Audrey Dabbs, 75, the mother of three, grandmother of six and great-grandmother of four, has painted, done ceramics, made wire-wrapped rock jewelry and acted with the Terry Station Players. She's organized and become queen of a Red Hat Ladies Society—The Red Hat CLASS (Charming, Lovely, Ageless, Sassy Sisters)—and got together a monthly domino club. She's collected rocks for 30 years. Almost all of them are on her 26 acres in Simpson County, in a bed of pea gravel just for them. Soon they'll make the move to Byram, like she did in March.
On her kitchen butcher-block island, several of her rocks are displayed—like the good-sized chunk of white, opaque rock that she wasn't going to keep at first. Then, looking up at her from the ground, formed by the black smudges and a hole in one of the rock's smooth sides, was a little girl's face. "I threw it back and then looked and said, 'Oh, little girl, I'll take you home with me.'"
Her first big rock came from her country home church. "I remember standing on it, looking in the church window when I was a little girl," Dabbs explained about the rock that took five of her nephews to move from the churchyard, once the church had moved elsewhere.
As a tour escort, Dabbs collected rocks as special souvenirs. She has found pebbles in the courtyard of the Louvre in Paris, and in Belize she picked up a nice-sized rock in Belize that reminds me of a cut of meat I once ate in Kansas City, a culotte steak.
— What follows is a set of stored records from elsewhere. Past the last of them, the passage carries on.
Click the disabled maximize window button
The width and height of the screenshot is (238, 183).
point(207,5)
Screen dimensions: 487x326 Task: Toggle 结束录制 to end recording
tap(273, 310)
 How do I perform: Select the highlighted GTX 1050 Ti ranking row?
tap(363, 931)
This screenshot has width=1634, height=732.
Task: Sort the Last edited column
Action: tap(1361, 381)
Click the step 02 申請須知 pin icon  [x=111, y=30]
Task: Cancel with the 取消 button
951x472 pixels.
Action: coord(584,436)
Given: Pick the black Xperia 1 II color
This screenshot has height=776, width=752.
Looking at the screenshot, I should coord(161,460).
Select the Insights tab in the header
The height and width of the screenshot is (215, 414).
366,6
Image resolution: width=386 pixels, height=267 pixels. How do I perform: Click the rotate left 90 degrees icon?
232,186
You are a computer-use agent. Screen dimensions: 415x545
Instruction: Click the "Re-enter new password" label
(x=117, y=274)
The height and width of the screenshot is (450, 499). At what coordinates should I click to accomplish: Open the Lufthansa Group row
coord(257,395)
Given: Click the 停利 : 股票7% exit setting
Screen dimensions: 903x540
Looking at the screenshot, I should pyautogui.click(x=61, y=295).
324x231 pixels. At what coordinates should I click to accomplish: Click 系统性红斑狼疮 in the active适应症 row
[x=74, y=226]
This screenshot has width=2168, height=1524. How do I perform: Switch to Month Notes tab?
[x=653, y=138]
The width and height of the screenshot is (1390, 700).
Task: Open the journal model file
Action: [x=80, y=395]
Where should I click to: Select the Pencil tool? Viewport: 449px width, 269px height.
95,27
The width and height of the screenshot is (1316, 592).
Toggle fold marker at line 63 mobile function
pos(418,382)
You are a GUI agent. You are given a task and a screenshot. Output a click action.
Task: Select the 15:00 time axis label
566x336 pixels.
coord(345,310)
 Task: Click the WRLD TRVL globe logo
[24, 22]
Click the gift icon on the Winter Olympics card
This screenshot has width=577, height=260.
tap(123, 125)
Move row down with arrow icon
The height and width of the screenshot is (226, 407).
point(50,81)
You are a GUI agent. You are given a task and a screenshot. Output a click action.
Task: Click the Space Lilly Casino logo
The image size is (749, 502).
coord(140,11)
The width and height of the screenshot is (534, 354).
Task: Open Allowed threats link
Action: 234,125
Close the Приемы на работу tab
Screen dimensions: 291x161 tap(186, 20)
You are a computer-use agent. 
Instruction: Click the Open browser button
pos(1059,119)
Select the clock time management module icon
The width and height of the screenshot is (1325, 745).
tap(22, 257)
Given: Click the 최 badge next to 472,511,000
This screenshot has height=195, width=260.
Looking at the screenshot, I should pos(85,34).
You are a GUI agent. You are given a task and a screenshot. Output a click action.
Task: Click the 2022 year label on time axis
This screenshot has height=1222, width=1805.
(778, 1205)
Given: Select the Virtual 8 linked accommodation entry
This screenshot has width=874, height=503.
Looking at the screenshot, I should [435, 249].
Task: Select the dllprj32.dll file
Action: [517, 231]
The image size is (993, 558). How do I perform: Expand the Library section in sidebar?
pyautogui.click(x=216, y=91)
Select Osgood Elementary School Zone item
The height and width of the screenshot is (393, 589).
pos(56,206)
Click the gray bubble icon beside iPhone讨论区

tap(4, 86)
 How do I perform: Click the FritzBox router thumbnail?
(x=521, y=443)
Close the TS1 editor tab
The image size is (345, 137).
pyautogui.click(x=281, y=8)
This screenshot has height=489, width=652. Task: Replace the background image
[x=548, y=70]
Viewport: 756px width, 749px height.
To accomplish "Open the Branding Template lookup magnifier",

When she visits a friend in Arizona who has a ranch, she always takes a box of sweet potatoes; it comes back full of rocks. One son-in-law, picking her up at the airport commented that her suitcase was heavy enough to be rocks—it was, Dabbs told me, laughing at the memory and going on to tell me about the time she was changing planes in Houston. A man from the airline approached, telling her that her box of rocks had come open and he'd put them into two boxes for her. Then he asked if she could step over to the window with him. "There's this guy out there that wants to know what the lady looks like who's taking rocks home with her," he told her.
What Dabbs has brought home over the years is more than rocks. She's told her daughters to line her grave with her rocks. Until that day, Dabbs will remain active, living each day fully, collecting memories.